>> Begin Record set

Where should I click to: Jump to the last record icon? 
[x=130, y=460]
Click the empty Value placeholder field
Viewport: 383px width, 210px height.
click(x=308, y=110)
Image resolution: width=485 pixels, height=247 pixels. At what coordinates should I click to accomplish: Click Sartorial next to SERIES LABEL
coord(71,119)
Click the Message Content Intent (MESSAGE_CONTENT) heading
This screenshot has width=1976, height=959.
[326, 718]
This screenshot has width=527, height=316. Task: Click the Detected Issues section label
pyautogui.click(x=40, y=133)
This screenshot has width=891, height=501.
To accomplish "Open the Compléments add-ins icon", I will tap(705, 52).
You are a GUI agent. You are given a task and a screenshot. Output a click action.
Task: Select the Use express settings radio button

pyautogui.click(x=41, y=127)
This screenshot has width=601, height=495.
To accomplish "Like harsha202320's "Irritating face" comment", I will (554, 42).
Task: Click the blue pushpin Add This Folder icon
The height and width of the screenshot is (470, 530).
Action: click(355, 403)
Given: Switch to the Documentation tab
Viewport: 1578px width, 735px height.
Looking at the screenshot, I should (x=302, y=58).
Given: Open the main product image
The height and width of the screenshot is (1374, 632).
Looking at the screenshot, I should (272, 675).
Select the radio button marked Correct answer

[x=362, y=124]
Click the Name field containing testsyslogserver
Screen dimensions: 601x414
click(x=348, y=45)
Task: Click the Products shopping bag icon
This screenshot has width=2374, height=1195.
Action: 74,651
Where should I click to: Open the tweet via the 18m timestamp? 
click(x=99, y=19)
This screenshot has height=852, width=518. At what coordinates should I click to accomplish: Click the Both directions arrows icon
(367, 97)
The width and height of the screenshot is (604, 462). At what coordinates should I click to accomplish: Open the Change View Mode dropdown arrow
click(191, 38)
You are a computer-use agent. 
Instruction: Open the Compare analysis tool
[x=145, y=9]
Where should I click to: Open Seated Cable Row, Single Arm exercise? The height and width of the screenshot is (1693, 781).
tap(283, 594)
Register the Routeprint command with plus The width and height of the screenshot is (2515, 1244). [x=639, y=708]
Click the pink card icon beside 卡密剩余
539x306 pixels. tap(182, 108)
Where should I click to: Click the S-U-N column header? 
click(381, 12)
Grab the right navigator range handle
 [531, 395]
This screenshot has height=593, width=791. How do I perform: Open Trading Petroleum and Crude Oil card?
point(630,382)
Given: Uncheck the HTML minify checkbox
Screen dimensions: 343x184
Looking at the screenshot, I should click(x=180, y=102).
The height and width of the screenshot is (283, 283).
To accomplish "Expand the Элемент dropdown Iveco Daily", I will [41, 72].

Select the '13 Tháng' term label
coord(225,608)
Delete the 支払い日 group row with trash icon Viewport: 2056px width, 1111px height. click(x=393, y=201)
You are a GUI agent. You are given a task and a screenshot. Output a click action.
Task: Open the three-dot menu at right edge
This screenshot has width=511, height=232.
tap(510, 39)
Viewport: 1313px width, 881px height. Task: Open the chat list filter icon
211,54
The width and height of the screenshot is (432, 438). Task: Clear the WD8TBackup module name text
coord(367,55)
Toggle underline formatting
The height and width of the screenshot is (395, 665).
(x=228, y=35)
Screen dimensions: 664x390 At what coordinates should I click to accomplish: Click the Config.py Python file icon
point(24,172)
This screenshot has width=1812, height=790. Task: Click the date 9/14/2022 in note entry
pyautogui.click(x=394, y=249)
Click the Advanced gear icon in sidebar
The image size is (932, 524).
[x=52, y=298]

>> End Record set

What you will do
Convert every line of the records above into a numbered list, omitting blank lines.

Exercise solution
1. Where should I click to: Jump to the last record icon? 
2. [x=130, y=460]
3. Click the empty Value placeholder field
4. Viewport: 383px width, 210px height.
5. click(x=308, y=110)
6. Image resolution: width=485 pixels, height=247 pixels. At what coordinates should I click to accomplish: Click Sartorial next to SERIES LABEL
7. coord(71,119)
8. Click the Message Content Intent (MESSAGE_CONTENT) heading
9. This screenshot has width=1976, height=959.
10. [326, 718]
11. This screenshot has width=527, height=316. Task: Click the Detected Issues section label
12. pyautogui.click(x=40, y=133)
13. This screenshot has width=891, height=501.
14. To accomplish "Open the Compléments add-ins icon", I will tap(705, 52).
15. You are a GUI agent. You are given a task and a screenshot. Output a click action.
16. Task: Select the Use express settings radio button
17. pyautogui.click(x=41, y=127)
18. This screenshot has width=601, height=495.
19. To accomplish "Like harsha202320's "Irritating face" comment", I will (554, 42).
20. Task: Click the blue pushpin Add This Folder icon
21. The height and width of the screenshot is (470, 530).
22. Action: click(355, 403)
23. Given: Switch to the Documentation tab
24. Viewport: 1578px width, 735px height.
25. Looking at the screenshot, I should (x=302, y=58).
26. Given: Open the main product image
27. The height and width of the screenshot is (1374, 632).
28. Looking at the screenshot, I should (272, 675).
29. Select the radio button marked Correct answer
30. [x=362, y=124]
31. Click the Name field containing testsyslogserver
32. Screen dimensions: 601x414
33. click(x=348, y=45)
34. Task: Click the Products shopping bag icon
35. This screenshot has width=2374, height=1195.
36. Action: 74,651
37. Where should I click to: Open the tweet via the 18m timestamp? 
38. click(x=99, y=19)
39. This screenshot has height=852, width=518. At what coordinates should I click to accomplish: Click the Both directions arrows icon
40. (367, 97)
41. The width and height of the screenshot is (604, 462). At what coordinates should I click to accomplish: Open the Change View Mode dropdown arrow
42. click(191, 38)
43. You are a computer-use agent. 
44. Instruction: Open the Compare analysis tool
45. [x=145, y=9]
46. Where should I click to: Open Seated Cable Row, Single Arm exercise? The height and width of the screenshot is (1693, 781).
47. tap(283, 594)
48. Register the Routeprint command with plus The width and height of the screenshot is (2515, 1244). [x=639, y=708]
49. Click the pink card icon beside 卡密剩余
50. 539x306 pixels. tap(182, 108)
51. Where should I click to: Click the S-U-N column header? 
52. click(381, 12)
53. Grab the right navigator range handle
54.  [531, 395]
55. This screenshot has height=593, width=791. How do I perform: Open Trading Petroleum and Crude Oil card?
56. point(630,382)
57. Given: Uncheck the HTML minify checkbox
58. Screen dimensions: 343x184
59. Looking at the screenshot, I should click(x=180, y=102).
60. The height and width of the screenshot is (283, 283).
61. To accomplish "Expand the Элемент dropdown Iveco Daily", I will [41, 72].
62. Select the '13 Tháng' term label
63. coord(225,608)
64. Delete the 支払い日 group row with trash icon Viewport: 2056px width, 1111px height. click(x=393, y=201)
65. You are a GUI agent. You are given a task and a screenshot. Output a click action.
66. Task: Open the three-dot menu at right edge
67. This screenshot has width=511, height=232.
68. tap(510, 39)
69. Viewport: 1313px width, 881px height. Task: Open the chat list filter icon
70. 211,54
71. The width and height of the screenshot is (432, 438). Task: Clear the WD8TBackup module name text
72. coord(367,55)
73. Toggle underline formatting
74. The height and width of the screenshot is (395, 665).
75. (x=228, y=35)
76. Screen dimensions: 664x390 At what coordinates should I click to accomplish: Click the Config.py Python file icon
77. point(24,172)
78. This screenshot has width=1812, height=790. Task: Click the date 9/14/2022 in note entry
79. pyautogui.click(x=394, y=249)
80. Click the Advanced gear icon in sidebar
81. The image size is (932, 524).
82. [x=52, y=298]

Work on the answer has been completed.